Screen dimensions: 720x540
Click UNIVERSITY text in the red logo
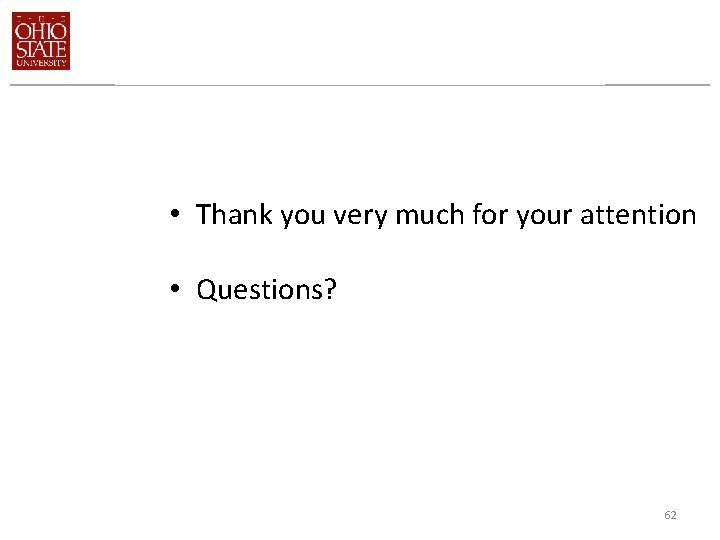[x=41, y=62]
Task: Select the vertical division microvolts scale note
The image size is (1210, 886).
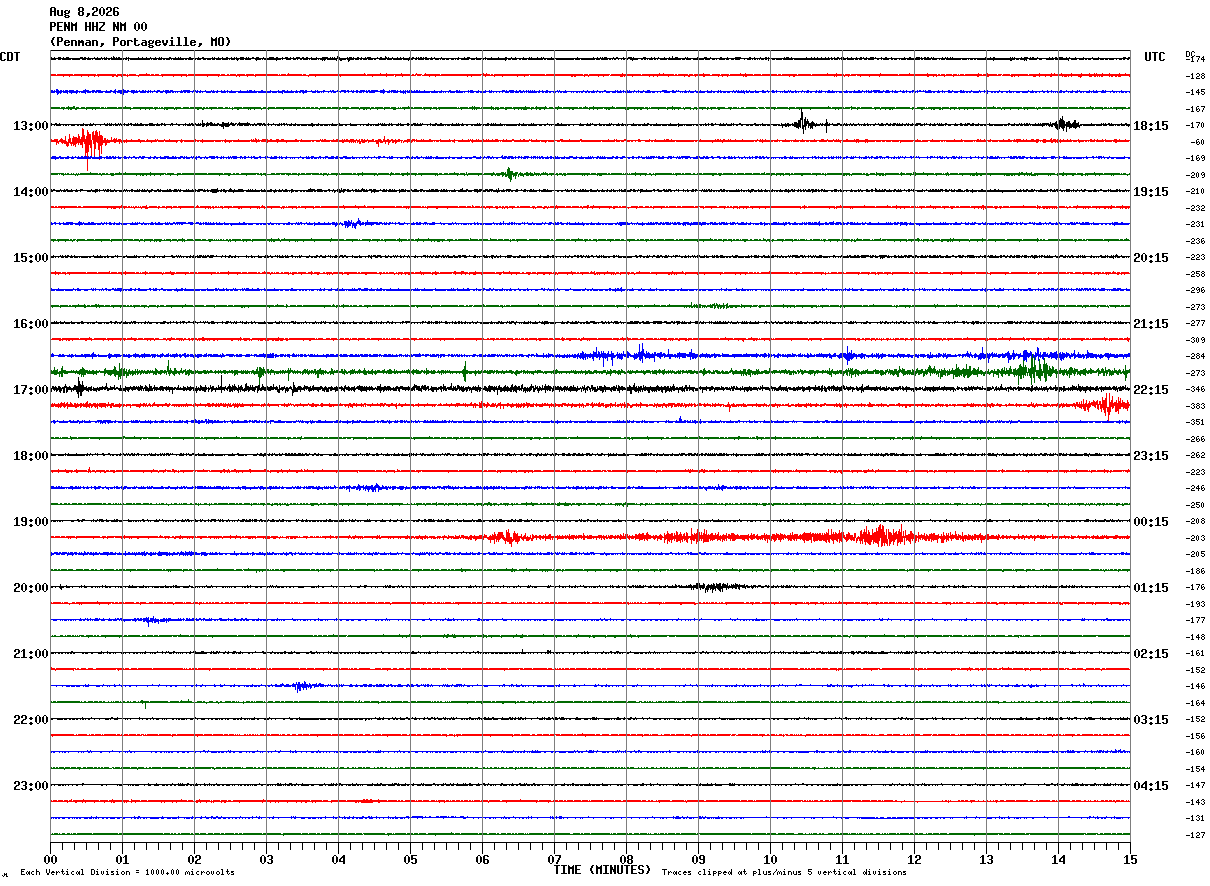Action: coord(127,873)
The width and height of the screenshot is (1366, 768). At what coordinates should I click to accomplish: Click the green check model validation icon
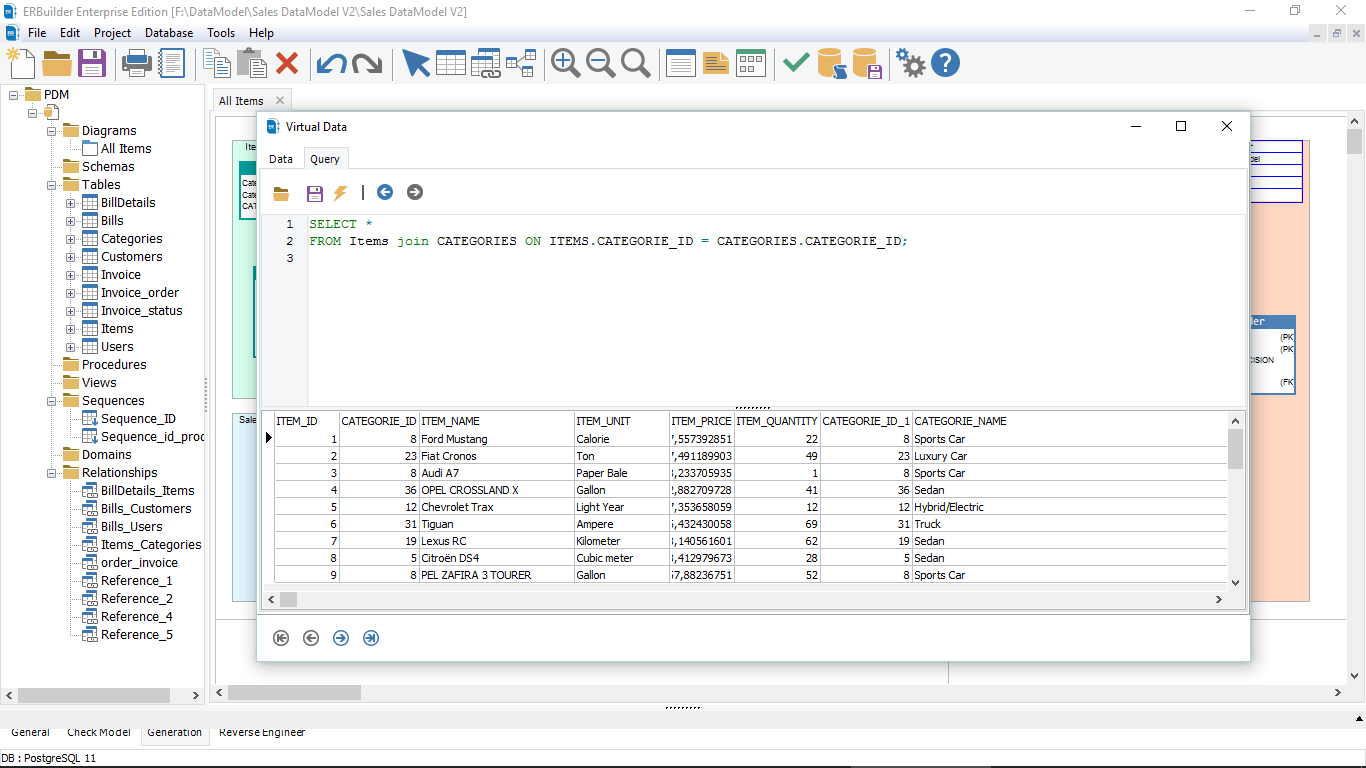point(795,62)
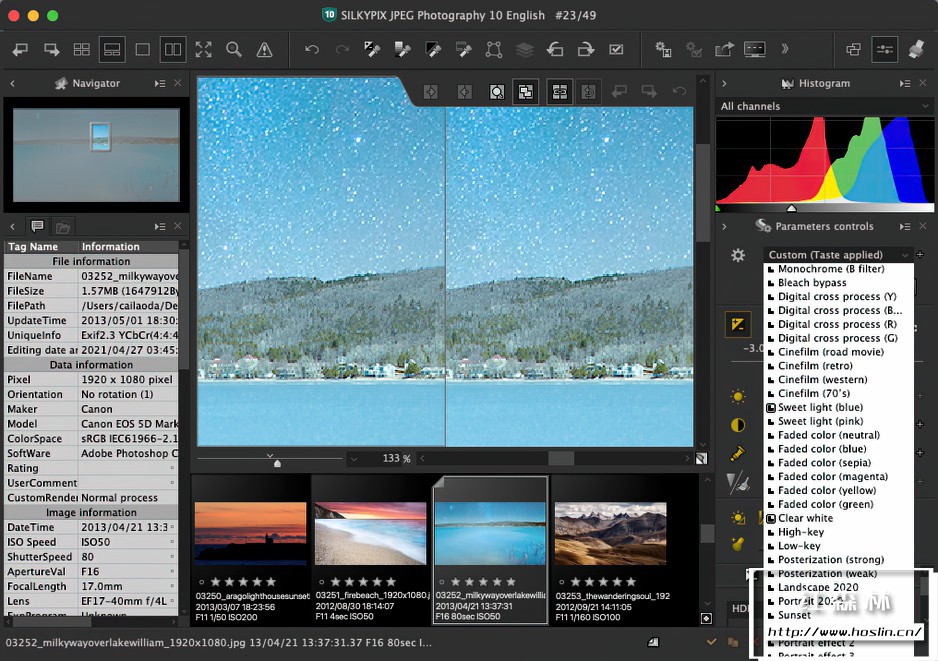Open the exposure bias tool icon
The width and height of the screenshot is (938, 661).
coord(738,324)
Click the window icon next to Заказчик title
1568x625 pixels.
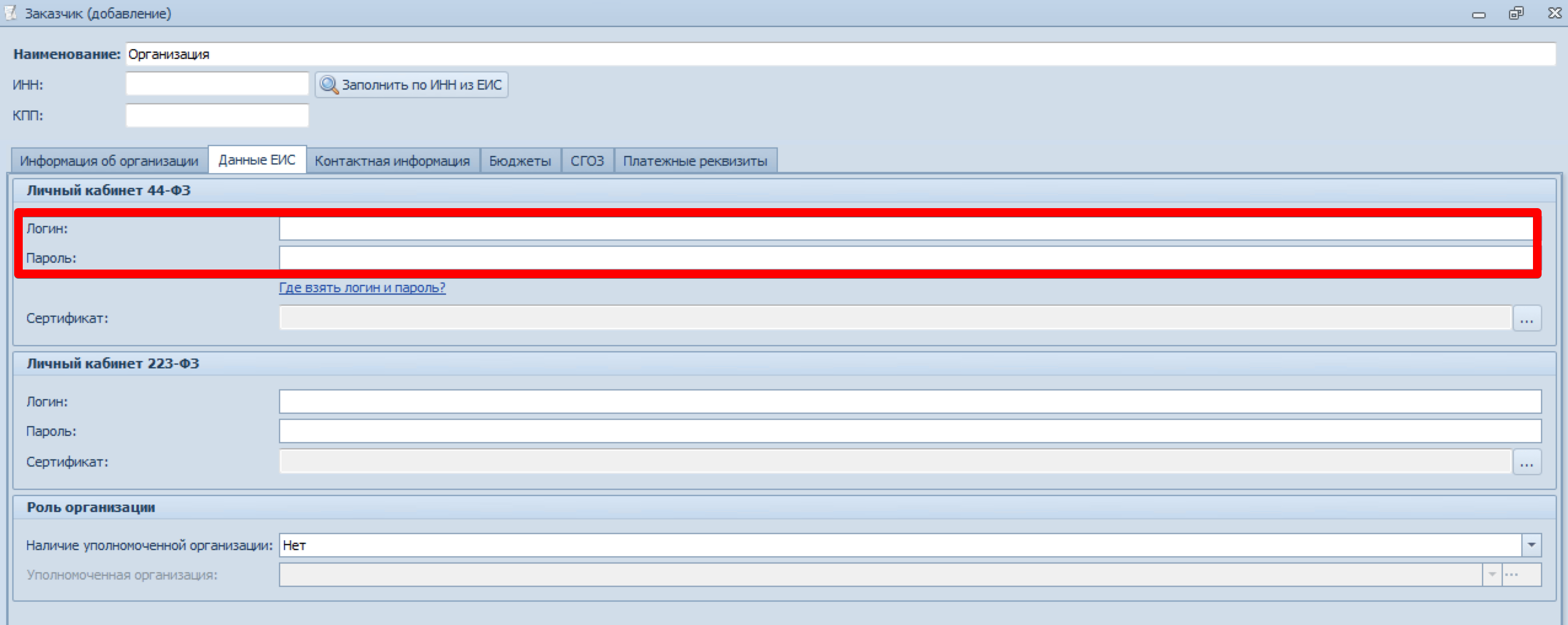[x=10, y=12]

=====

[Exercise instructions]
What the answer needs is every line from the one containing "Task: Select the" through the final line of the data above, copied exactly, without pictures.

[Task response]
Task: Select the vertical division microvolts scale note
The image size is (1210, 886).
Action: coord(127,873)
The width and height of the screenshot is (1366, 768). At what coordinates should I click to accomplish: Click the green check model validation icon
point(795,62)
Open the exposure bias tool icon
The width and height of the screenshot is (938, 661).
coord(738,324)
Click the window icon next to Заказчик title
1568x625 pixels.
[x=10, y=12]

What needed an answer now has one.